A Few Silver Linings for Denver’s Restaurant Industry
Published Expert Article
by Paul Nora
Associate Advisor at Pinnacle Real Estate Advisors
It is common knowledge that this Pandemic has had devastating effects on the Denver Restaurant industry. Even today, Denver county remains on level orange, meaning that restaurants can only have up to 25 percent capacity for indoor dining and must stop alcohol sales by 10:00 PM. Despite these ongoing changes, as the vaccine begins wide-spread rollouts, we can look at the “silver linings” the last year brought to the Denver Restaurant Industry as it changes towards a post-pandemic future.
This Pandemic has forced restaurants that have had the will to survive to be creative and innovative in a multitude of ways. Even before the Covid-era, the Denver restaurant market was highly saturated with competition amongst restaurateurs for well-located sites in addition to massive buildout costs. Denver dining sat atop a bubble. To make it through the Pandemic, the Denver restaurant industry needed to adapt. Restaurants that adapted to third party delivery services and take-out business led the charge as restaurateurs needed to provide quality food that created an exceptional to-go experience for the customer. A more efficient online ordering system, along with the raw quality of the food being provided is how these restaurants were able to stay afloat during these difficult times.
Another notable benefactor to restaurants’ livelihood during this time have been the rise of Ghost Kitchens. The idea of a professional food preparation and cooking facility set up for delivery-only meals has excelled since the start of the Pandemic. Additionally, restauranteurs have found creative ways to utilize their patio or outdoor space while respecting Covid-19 protocols. Many restaurants utilized tents and igloos as the weather got colder and these new, unique experiences ended up attracting customers while giving them the confidence that they are in a safe dining environment. These creative innovations were necessitated by the Pandemic, but will likely remain for the foreseeable future in the restaurant industry.
Streamlined POS (point of sale) both online & in restaurants are innovations that Kevin Brown, Managing Partner of Via Baci, believes are here to stay. Peter Newlin, CEO of Birdcall, believes that these changes were inevitably going to happen at some point in the future and the pandemic simply accelerated the process to adapt to the customer of the future. “To get through this Pandemic, restaurants are going to have to adapt… it is about keeping a positive attitude and making adjustments daily… (a restaurant) cannot force their way through a Pandemic,” stated Newlin.

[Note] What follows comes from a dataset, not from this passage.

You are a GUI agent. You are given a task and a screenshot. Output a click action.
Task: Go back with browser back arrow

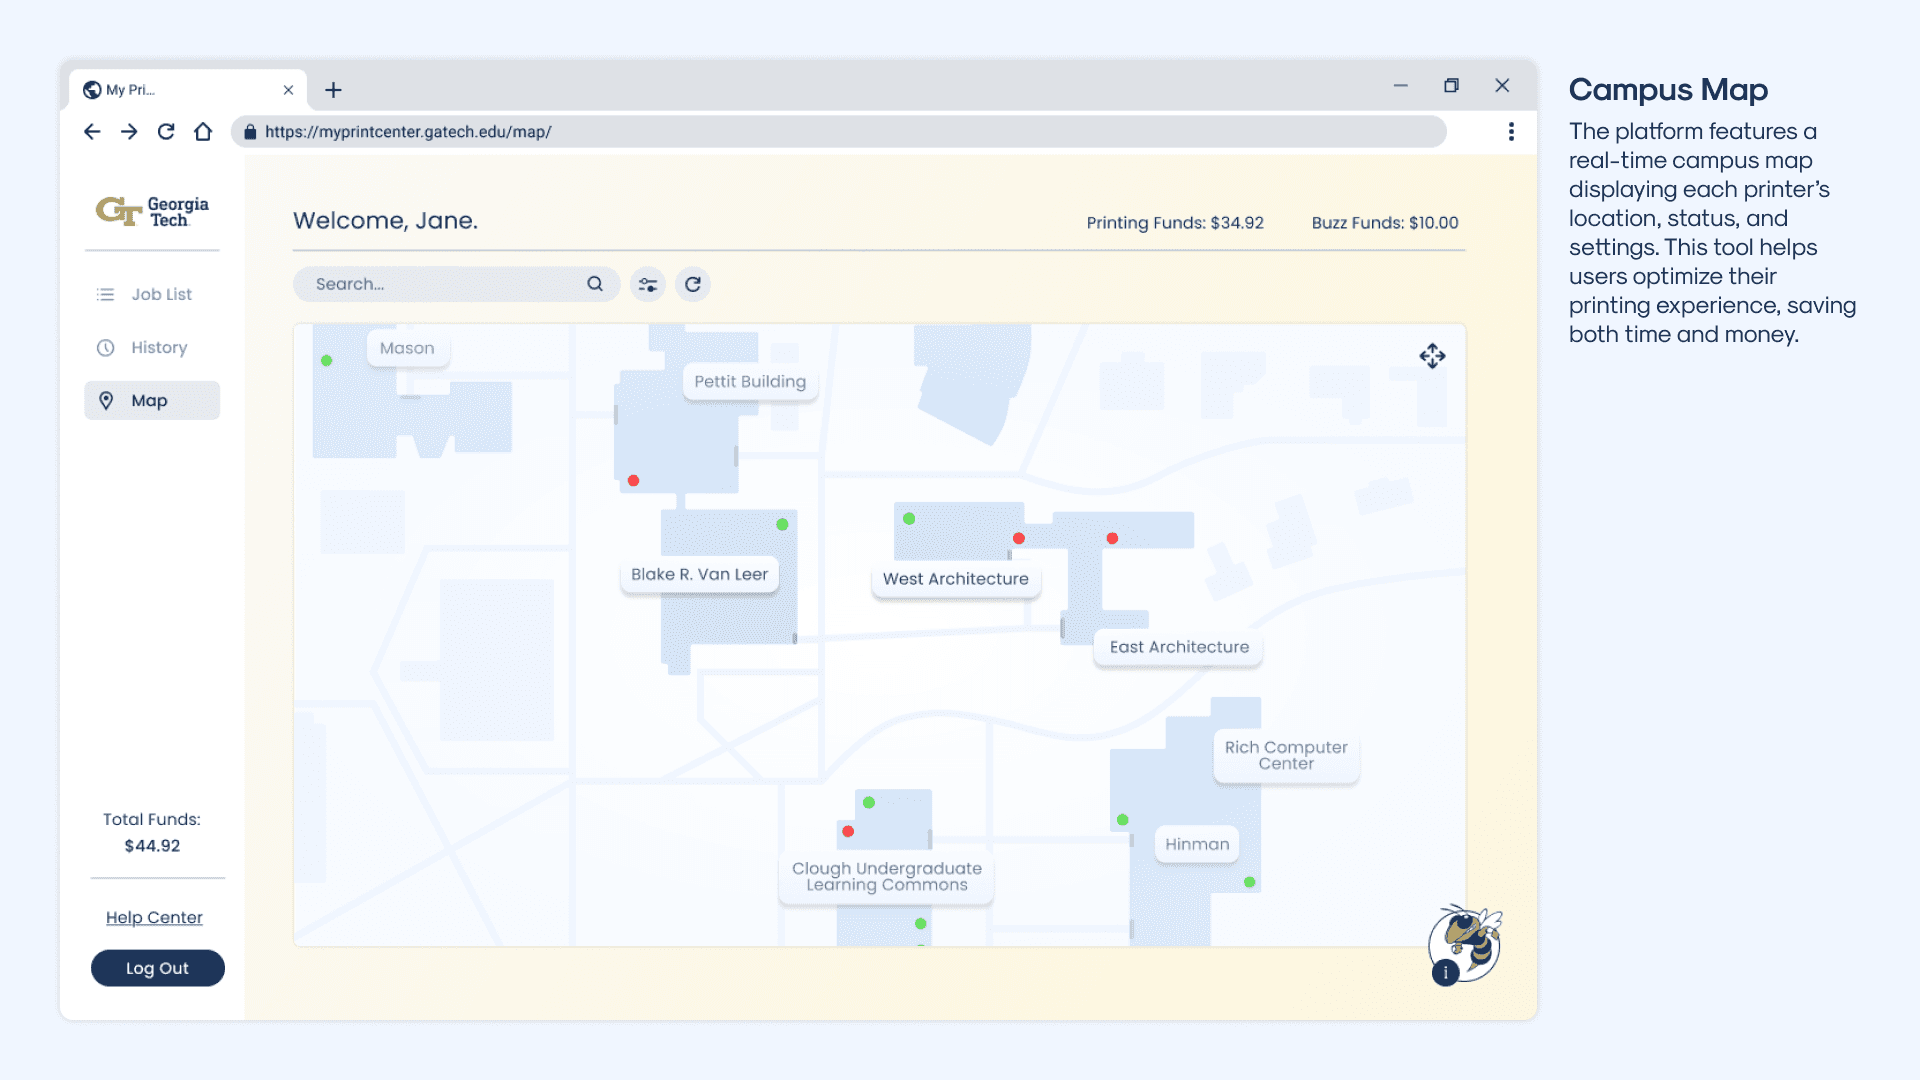coord(92,132)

A heightened sense of community is yet another silver lining that has come out of this Pandemic. Although the reviews vary, the majority of restaurant owners deemed the PPP loans incredibly helpful to get through the difficult times. But from a more intimate standpoint, the shared hardships brought on by the pandemic sparked a whole movement of supporting local business, which in turn helped keep many of these neighborhood restaurants open. These restaurants felt that support and many of them decided to give back as well. Newlin, along with his partners at Birdcall and help from The Tuchman Family Foundation & TTEC Holdings, started Fuel Hope Kitchen. The mission statement of Fuel Hope Kitchen is “Delivering meals to frontline heroes working at hospitals in remote regions of Colorado – from the Pawnee National Grassland to the Rio Grande National Forest.” Through this foundation, over 106,000 meals have already been delivered to healthcare workers with a goal of delivering an additional 200,000 more. In turn, this has put restaurant workers back in uniform, with over 10,000 hours worked to provide these meals to our first responders in the healthcare system. If you want to learn more about the foundation or donate, please visit fuelhopekitchen.org.

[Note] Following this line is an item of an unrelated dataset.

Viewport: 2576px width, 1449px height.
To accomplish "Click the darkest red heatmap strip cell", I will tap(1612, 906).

As we look towards the future, there is finally a sense of optimism in the Denver restaurant industry. It is no secret that consumers are itching to have the restaurant experience again. We saw that this summer before the second shutdown, as people consistently filled restaurants and bars to the permitted capacity. As of the past month, an increasing number of restaurant tenants have been touring potential spaces with the anticipation of a “restaurant- rush” coming right as their buildout is complete. Quite a few of the safety protocols will stick around for the foreseeable future, thorough sanitization of tables and chairs between each use, masks being utilized in the common areas, social distanced seating, and the city allowing makeshift outdoor dining spaces as well.
There is a lot of hope on the horizon for the Denver restaurant industry. An optimistic outlook, embracing the importance of community, and remaining innovative will be the cornerstones for success in Denver Restaurants as the world shifts into a post-pandemic era.